FGRPB1G tasks on my machine vs server status on web

GWGeorge007
GWGeorge007
Joined: 8 Jan 18
Posts: 391
Credit: 686,222,996
RAC: 2,221,537
Topic 224137

Another "greetings" from a once again perplexed E@H user.

Looking at my tasks for my 3950X machine, I find that I've received just 26 TOTAL tasks for FGRPB1G (out of 2507 in all), 10 in pending and 16 in completed, and the last task I received was on Nov 28.

Does this mean my 3950X machine has a cache size too large because I held onto the tasks to get a large total number?

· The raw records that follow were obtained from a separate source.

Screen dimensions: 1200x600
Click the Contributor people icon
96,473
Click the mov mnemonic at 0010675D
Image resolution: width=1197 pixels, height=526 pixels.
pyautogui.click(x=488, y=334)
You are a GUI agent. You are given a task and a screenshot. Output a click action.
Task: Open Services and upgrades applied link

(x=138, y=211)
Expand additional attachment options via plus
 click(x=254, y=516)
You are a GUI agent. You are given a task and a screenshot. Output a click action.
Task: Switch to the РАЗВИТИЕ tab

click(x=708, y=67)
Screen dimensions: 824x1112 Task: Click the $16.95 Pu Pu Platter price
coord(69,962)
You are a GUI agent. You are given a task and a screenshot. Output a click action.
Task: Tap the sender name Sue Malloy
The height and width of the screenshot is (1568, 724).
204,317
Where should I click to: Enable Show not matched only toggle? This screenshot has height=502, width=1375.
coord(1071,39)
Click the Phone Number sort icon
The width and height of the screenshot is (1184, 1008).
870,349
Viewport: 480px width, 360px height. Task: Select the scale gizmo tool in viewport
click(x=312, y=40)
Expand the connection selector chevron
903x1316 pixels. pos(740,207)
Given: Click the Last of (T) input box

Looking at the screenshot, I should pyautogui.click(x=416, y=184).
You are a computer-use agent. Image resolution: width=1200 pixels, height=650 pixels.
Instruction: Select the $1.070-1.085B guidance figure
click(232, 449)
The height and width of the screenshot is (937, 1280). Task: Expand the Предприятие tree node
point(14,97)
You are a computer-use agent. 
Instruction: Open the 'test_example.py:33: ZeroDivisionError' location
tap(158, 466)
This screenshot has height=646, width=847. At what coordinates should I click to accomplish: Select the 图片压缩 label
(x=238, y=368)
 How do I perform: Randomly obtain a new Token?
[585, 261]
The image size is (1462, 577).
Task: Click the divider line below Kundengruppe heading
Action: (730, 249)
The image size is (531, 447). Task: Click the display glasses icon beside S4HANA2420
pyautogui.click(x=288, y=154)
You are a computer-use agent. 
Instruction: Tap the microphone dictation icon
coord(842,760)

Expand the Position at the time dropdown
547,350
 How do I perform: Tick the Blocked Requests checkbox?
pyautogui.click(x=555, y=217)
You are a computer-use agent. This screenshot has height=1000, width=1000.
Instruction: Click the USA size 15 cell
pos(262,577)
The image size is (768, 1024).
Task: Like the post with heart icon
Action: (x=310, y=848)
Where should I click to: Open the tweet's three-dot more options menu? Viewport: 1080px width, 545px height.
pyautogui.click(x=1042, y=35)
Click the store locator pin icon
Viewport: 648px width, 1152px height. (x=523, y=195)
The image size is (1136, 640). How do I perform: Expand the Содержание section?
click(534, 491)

Looking at the server status web page, I see that FGRPB1G has approximately the same number of total tasks as O2MDF (~1.2M vs. ~1.4M) with the largest difference being that O2MDF has ~200K more tasks failed than FGRPB1G.  With that said, I find it odd that there are still ~180k tasks to send for O2MDF yet only ~4k tasks to send for FGRPB1G.

Would this mean that FGRPB1G is going by the wayside? 

Any help would be appreciated.

George

GWGeorge007
GWGeorge007
Joined: 8 Jan 18
Posts: 391
Credit: 686,222,996
RAC: 2,221,537

I happened to look at this

I happened to look at this web page https://einsteinathome.org/content/fgrp and found out that Fermi Gamma-ray Pulsars are relatively rare which might explain some of my questions.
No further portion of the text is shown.